Democracy in action. It's hard not to feel like the guy in the Norman Rockwell "freedom of speech" poster when you speak up in a meeting with your neighbors and something like this happens:
"Residents cheered and applauded during a special meeting Monday after the borough planning board voted against a proposed agreement with the developers of a hotly contested housing plan.
Most residents urged officials to stand by their original denial of Baker Residential's housing development. Their passionate pleas prompted board members to not support the settlement.
"Hearing the voice of the borough residents and seeing the passion of the residents, that was all I needed," said planning board member Patrick Boyle. "
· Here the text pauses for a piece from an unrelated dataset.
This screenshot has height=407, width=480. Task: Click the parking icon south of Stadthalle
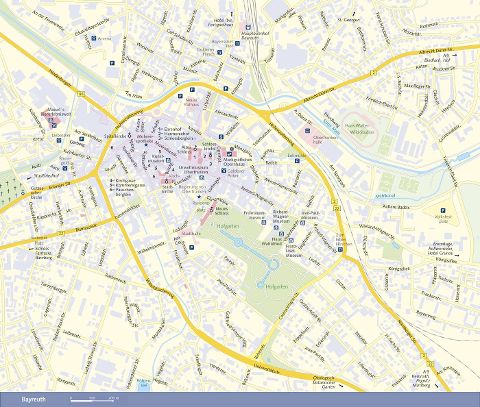pyautogui.click(x=191, y=247)
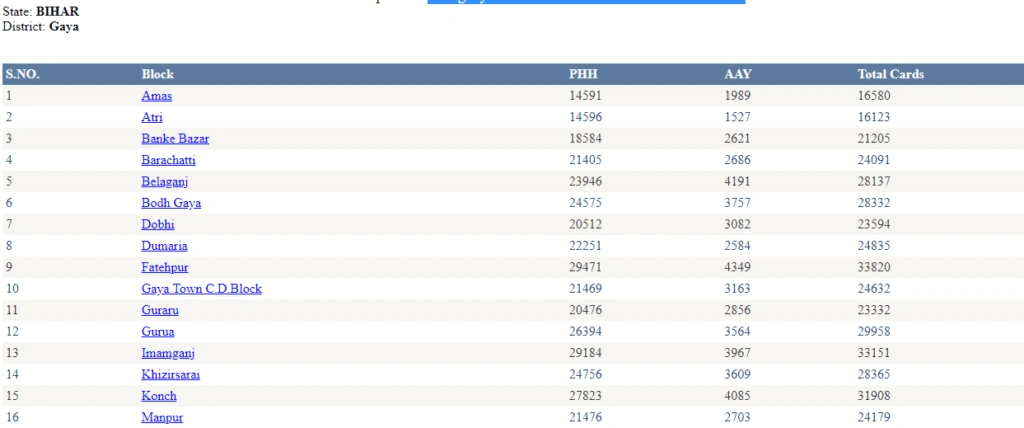The image size is (1024, 428).
Task: Click the Gaya Town C.D.Block link
Action: (201, 289)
http://www.nj.com/search/index.ssf?/base/news-0/1122471379171100.xml?expresstimes?nnj&coll=2This is a great opportunity for Democrats here...the all-Republican City Council has been trying to push settlement of a lawsuit Baker Residential filed. Baker is trying to build hundreds of townhouses.
The plan Baker has is utterly unsuitable in EVERY way...
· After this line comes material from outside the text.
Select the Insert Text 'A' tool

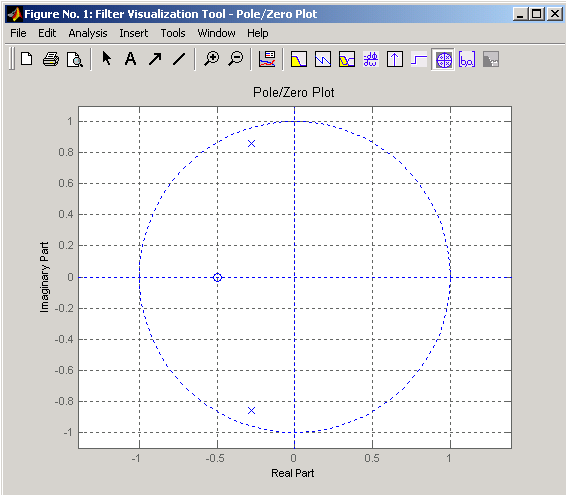[130, 59]
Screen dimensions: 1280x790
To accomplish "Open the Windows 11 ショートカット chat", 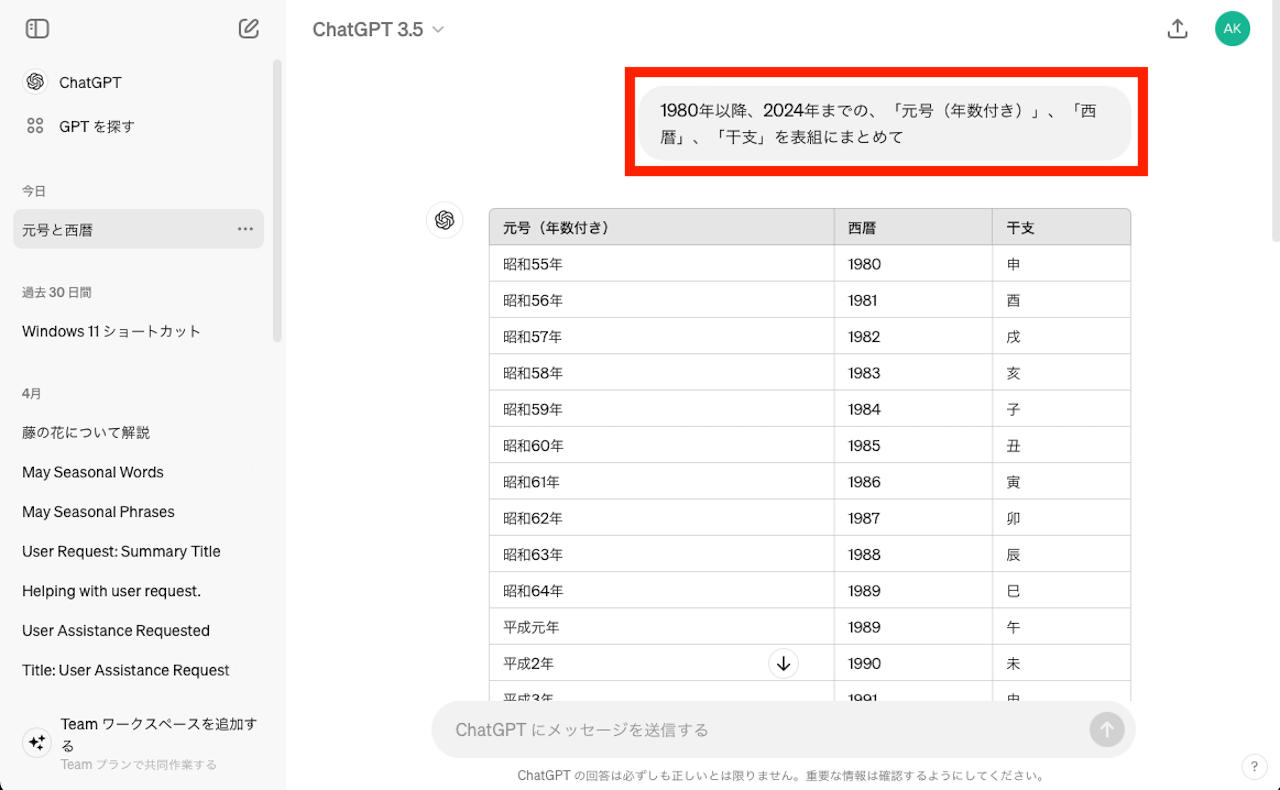I will [x=112, y=331].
--There's no existing access in any way to the site.
--The only possible ways to create access are either through private property (the owner is already counter-suing) or via a narrow twisting mountain road that goes over a one lanestone bridge.
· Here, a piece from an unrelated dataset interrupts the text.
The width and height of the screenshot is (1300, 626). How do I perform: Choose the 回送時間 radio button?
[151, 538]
--Development on the site would be an environmental disaster
--The town's fire trucks can't get to the site and won't operate on the slope
--Property taxes would have to rise due to expansion of services
--Already overcrowded roads would be clogged past capacity
--There's a railroad crossing (where toxic waste is sometimes hauled) to be taken into consideration (the railroad is also countersuing to block the development)
And the cherry on the sundae is that Baker just LOST an almost identical lawsuit in a separate part of the state.
Despite all this the Republican mayor is still pushing the all-Republican City Council for a settlement, even AFTER the planning board rejected it. Citizen opposition to the settlement has been all but unanimous, and when some of us said out loud at the public meeting that it felt like the fix was in already, I thought the mayor was going to puke.